---------- Bloc de texte

Ce qui était possible s'est finalement produit: une partie des coulées de lave, trop instable, s'est effectivement effondrée et a formé d'imposants écoulements pyroclastiques en tout début de journée. Très spectaculaires, ils se sont mis en place dans plusieurs ravines, essentiellement la Santa Teresa à l'ouest (où se trouve l'une des coulées) et les ravines Las Lajas à l'est (où descend l'autre coulée de lave). Certains se sont approchés de zones habitées, comme Panimaché 1 et San Pedro Yepocapa sur le versant ouest d'où ont été prises les photos ci-dessous.

Un écoulement pyroclastique descend dans la ravine Santa Teresa en début de journée, et bifurque vers le sud-ouest (à droite de l'image). Vue depuis les environs de Yepocapa. Image: Antonio Ixcot

Très spectaculaire écoulement pyroclastique dans la ravine Santa Teresa. Image: auteur inconnu, via CONRED

Cette phase intense a empli l'atmosphère de cendres et généré une situation suffisamment inquiétante pour que les autorités décident d'évacuer les quelques 300 personnes qui résident à Panimaché 1, qui ont été déplacées vers Santa Lucia Cotumalguapa, environ 12 km plus au sud-ouest. Une dizaine d'écoles sont aussi restées fermées aujourd'hui.

--------------------

» Activité 1: Recopiez le passage du texte sur les écoulements pyroclastiques compris entre « Cette phase intense » et « restées fermées aujourd'hui. », inclus.
» Activité 2: Rédigez la suite du texte sur les écoulements pyroclastiques, à partir de sa dernière phrase.

---------- Extraits de la liste

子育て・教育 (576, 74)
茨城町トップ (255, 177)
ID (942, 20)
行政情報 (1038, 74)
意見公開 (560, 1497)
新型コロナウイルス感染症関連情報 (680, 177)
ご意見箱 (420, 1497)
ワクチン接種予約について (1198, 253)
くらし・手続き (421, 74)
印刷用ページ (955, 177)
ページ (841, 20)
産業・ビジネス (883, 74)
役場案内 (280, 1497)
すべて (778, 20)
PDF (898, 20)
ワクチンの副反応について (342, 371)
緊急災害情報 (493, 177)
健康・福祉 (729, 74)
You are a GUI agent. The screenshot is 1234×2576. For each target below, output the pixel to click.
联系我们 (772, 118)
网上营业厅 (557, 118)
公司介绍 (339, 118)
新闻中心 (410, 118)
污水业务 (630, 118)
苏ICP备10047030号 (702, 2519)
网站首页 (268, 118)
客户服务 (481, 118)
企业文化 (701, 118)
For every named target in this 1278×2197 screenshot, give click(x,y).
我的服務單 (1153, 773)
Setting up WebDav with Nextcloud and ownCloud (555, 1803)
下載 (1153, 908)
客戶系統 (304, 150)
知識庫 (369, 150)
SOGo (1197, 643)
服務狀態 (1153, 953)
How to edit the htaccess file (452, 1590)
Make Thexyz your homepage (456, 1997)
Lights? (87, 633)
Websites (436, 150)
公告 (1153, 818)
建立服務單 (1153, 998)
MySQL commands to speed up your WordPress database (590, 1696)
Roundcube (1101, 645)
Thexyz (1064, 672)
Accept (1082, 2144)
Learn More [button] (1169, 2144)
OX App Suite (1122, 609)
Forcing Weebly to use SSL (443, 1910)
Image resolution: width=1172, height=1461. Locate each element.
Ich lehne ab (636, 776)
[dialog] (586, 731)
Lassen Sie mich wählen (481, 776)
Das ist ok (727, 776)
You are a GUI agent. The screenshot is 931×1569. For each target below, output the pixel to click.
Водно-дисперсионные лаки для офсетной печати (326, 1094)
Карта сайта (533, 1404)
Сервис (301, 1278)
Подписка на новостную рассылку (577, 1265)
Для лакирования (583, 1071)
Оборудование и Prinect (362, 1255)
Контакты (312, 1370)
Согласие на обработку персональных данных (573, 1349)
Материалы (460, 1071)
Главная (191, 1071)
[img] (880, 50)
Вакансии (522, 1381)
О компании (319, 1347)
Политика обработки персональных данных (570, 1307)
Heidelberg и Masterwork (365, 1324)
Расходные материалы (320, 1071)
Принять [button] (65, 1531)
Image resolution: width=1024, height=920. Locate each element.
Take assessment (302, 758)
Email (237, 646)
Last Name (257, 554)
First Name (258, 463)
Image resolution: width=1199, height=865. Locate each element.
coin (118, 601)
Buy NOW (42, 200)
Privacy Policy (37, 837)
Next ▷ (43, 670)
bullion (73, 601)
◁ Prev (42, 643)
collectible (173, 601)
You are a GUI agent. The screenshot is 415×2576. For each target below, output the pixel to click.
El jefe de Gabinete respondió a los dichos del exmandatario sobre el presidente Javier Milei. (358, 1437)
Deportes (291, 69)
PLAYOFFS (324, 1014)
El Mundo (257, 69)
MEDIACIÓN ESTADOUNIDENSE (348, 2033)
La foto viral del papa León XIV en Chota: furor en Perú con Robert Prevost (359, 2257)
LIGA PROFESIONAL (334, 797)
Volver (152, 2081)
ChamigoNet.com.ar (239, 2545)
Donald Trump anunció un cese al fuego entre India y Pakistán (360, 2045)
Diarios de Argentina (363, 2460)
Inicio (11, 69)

--------------------

» Réponse 1:
Cette phase intense a empli l'atmosphère de cendres et généré une situation suffisamment inquiétante pour que les autorités décident d'évacuer les quelques 300 personnes qui résident à Panimaché 1, qui ont été déplacées vers Santa Lucia Cotumalguapa, environ 12 km plus au sud-ouest. Une dizaine d'écoles sont aussi restées fermées aujourd'hui.

» Réponse 2:
Une ambiance empoussiérée à cause de l'activité explosive et des écoulements pyroclastiques: Image: CONRED
La forte activité et les écoulements pyroclastique ont saupoudré les alentours d'une fine perllicule de cendres. Image: CONRED

A plusieurs reprises la webcam de l'INSIVUMEH installée à Panimaché s'est retrouvée encombrée des cendres et a du être nettoyée.

Un peu trop de cendres, et la webcam est aveugle....et nous aussi. Image: INSIVUMEH/Michigan Tech/USAID

Mise à jour 06 mai, 08h04

L'activité est maintenant sur son déclin, après près de 24 h d'une activité vraiment impressionnante, décrite par l'INSIVUMEH et le CONRED comme la plus violente des 5 dernières années. L'INSIVUMEH la catalogue, me semble-t-il à tord, comme "Vulcanienne", probablement sur la simple base de la base de l'intensité pu commune de l'activité (dont le VEI a déjà été estimé à 3) et sur le fait qu'il y ait eu des écoulements pyroclastiques et de grandes quantités de cendres. Or l'activité vulcanienne ne se décrit pas par une activité explosive continue ou quasi-continue mais par des explosions bien séparées et violentes, avec parfois des écoulements pyroclastiques, mais pas de coulées de lave fluides.
La crise que viennent de subir les habitants proches de l'édifice est plutôt un strombolien très intense avec des écoulements pyroclastiques secondaires accidentels.*

Le personnel du CONRED, qui patrouille partout autour du volcan pour voir comment se déroule la situation et pour aider le cas échéant, est allé voir le dépôt des écoulements pyroclastiques mis en place dans la ravine Santa Teresa: l'ambiance est impressionnante, même s'il me semble évident que le personnel en question à pris un risque très (peut-être trop) élevé lors de cette observation, ne pouvant savoir si les coulées de lave, toujours actives à ce moment-là, étaient ou non suffisamment stables.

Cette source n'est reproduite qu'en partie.